TASK REQUIREMENTS
Return the line containing "Click the 涨跌比 column header" together with every later line up to the end of the records, exactly and with no pictures; return nothing else.
[[ RECORDS FOR THE EXERCISE, beginning ]]
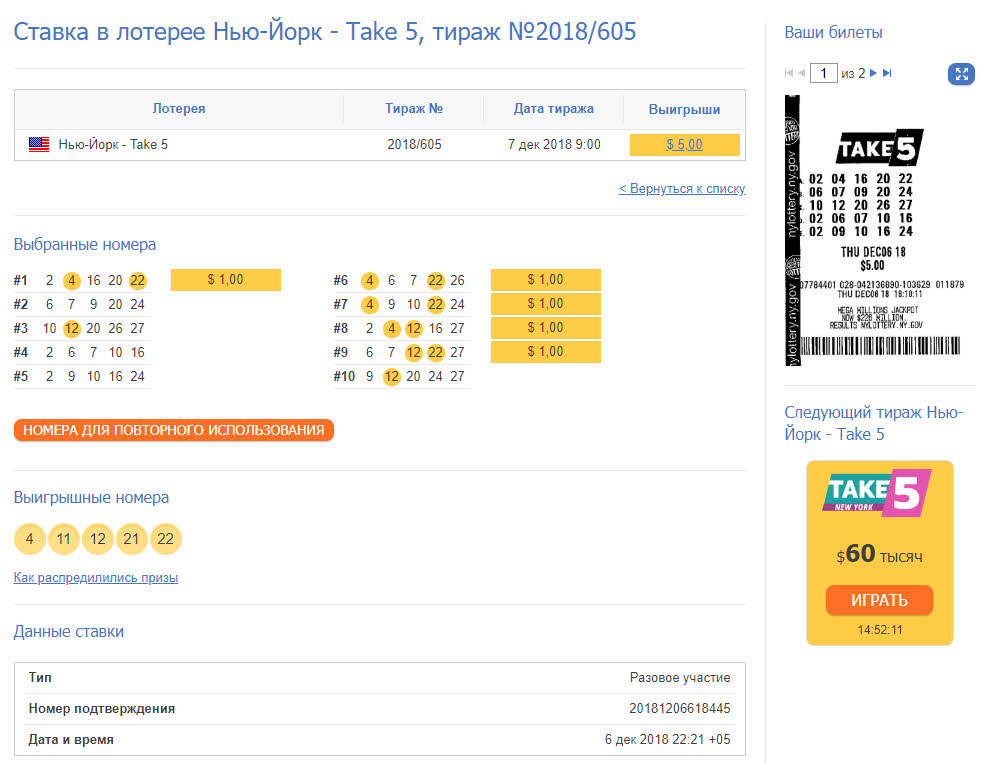The image size is (982, 764).
Task: Click the ticket page number input field
Action: pyautogui.click(x=823, y=72)
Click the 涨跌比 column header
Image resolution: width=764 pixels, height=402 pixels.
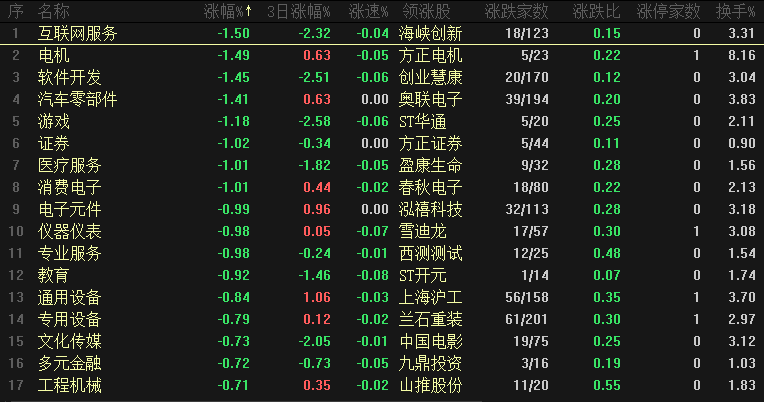[594, 11]
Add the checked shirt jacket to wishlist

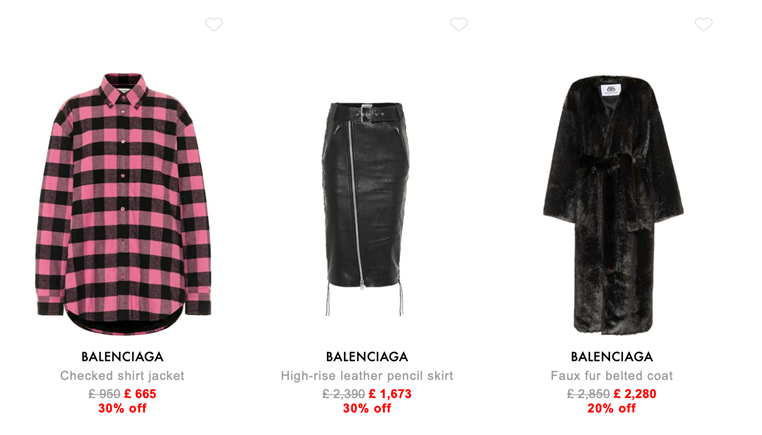pyautogui.click(x=214, y=24)
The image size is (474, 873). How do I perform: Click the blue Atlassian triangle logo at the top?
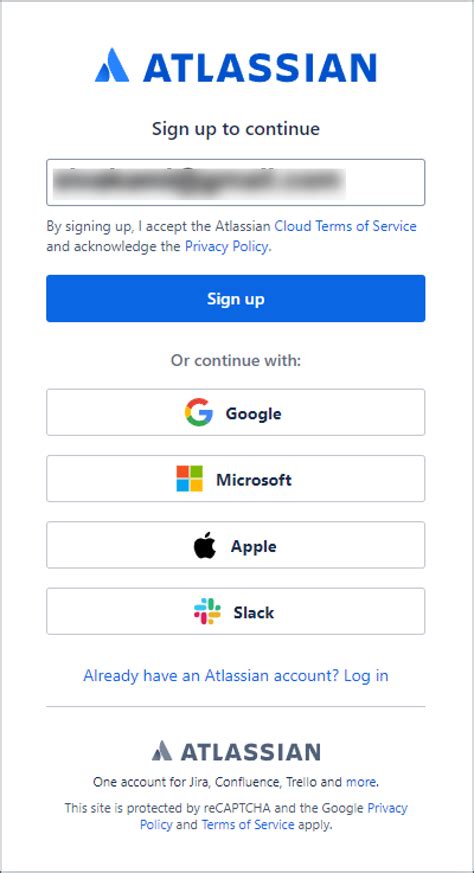click(112, 66)
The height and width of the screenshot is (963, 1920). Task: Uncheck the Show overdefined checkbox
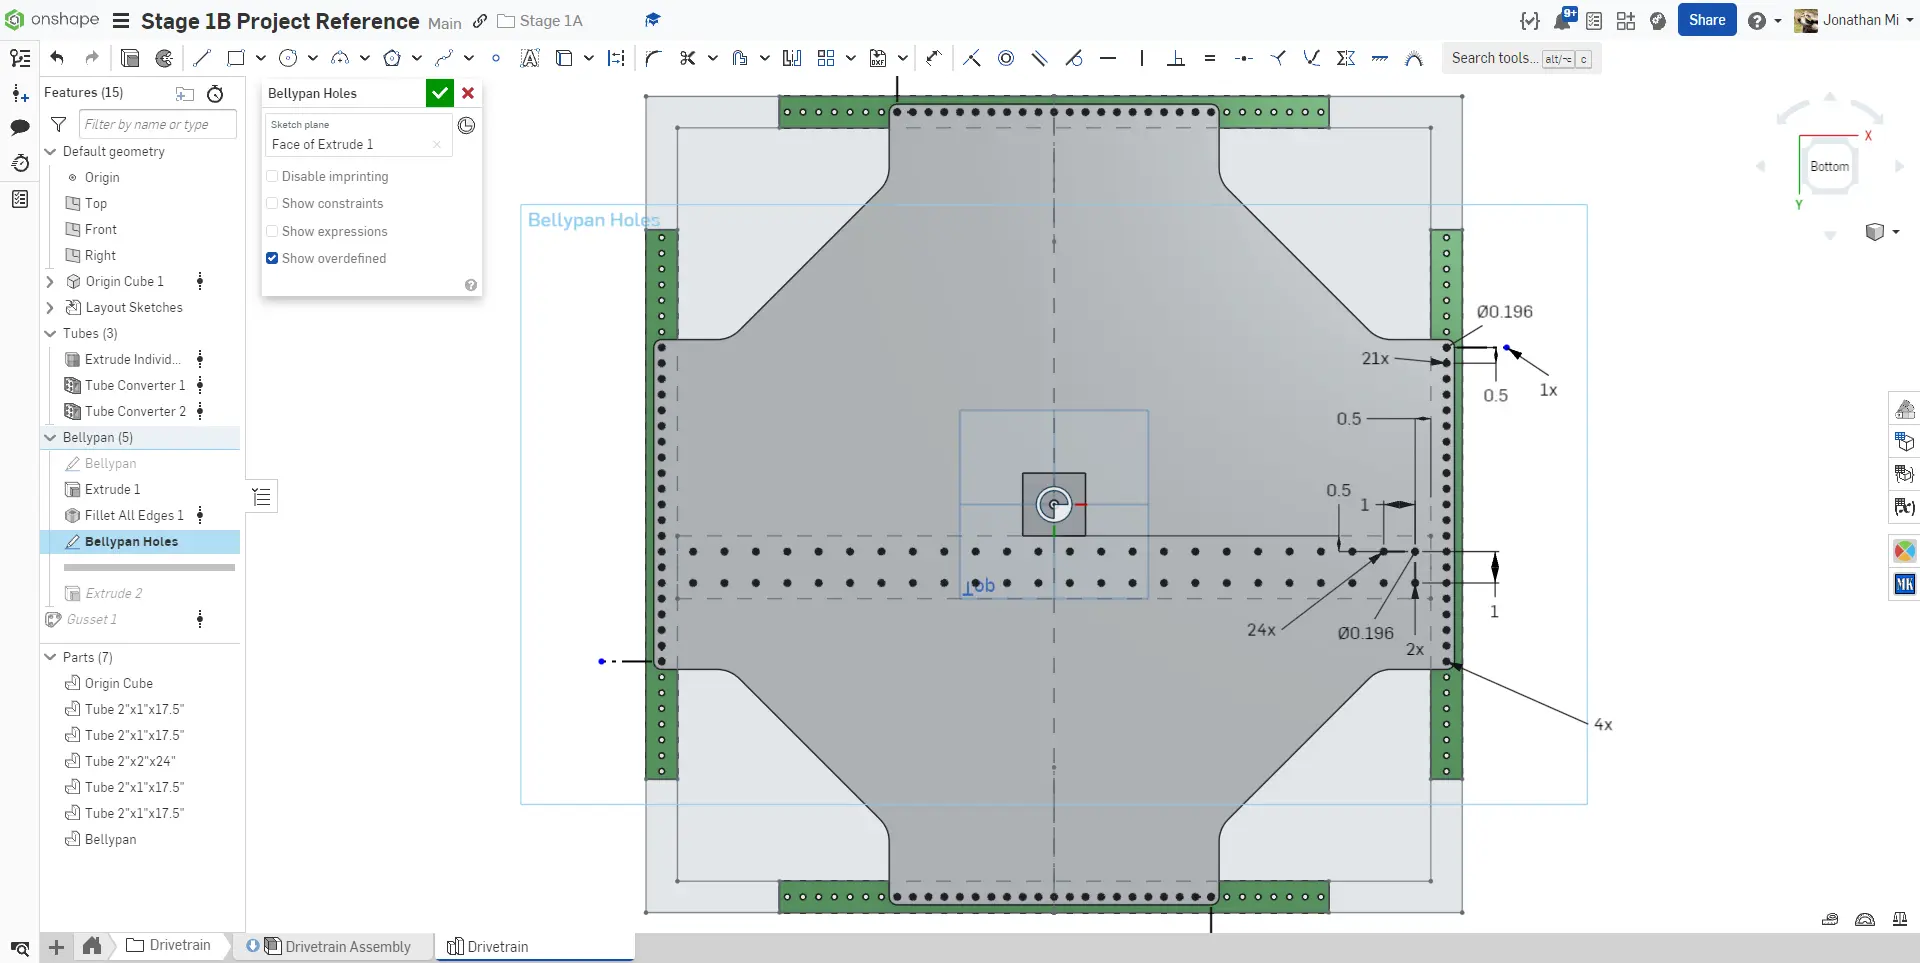(272, 258)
[[ RECORDS FOR THE EXERCISE, end ]]
EXERCISE SOLUTION
Click the 涨跌比 column header
Image resolution: width=764 pixels, height=402 pixels.
[594, 11]
Add the checked shirt jacket to wishlist

pyautogui.click(x=214, y=24)
The image size is (474, 873). How do I perform: Click the blue Atlassian triangle logo at the top?
click(112, 66)
The height and width of the screenshot is (963, 1920). Task: Uncheck the Show overdefined checkbox
(272, 258)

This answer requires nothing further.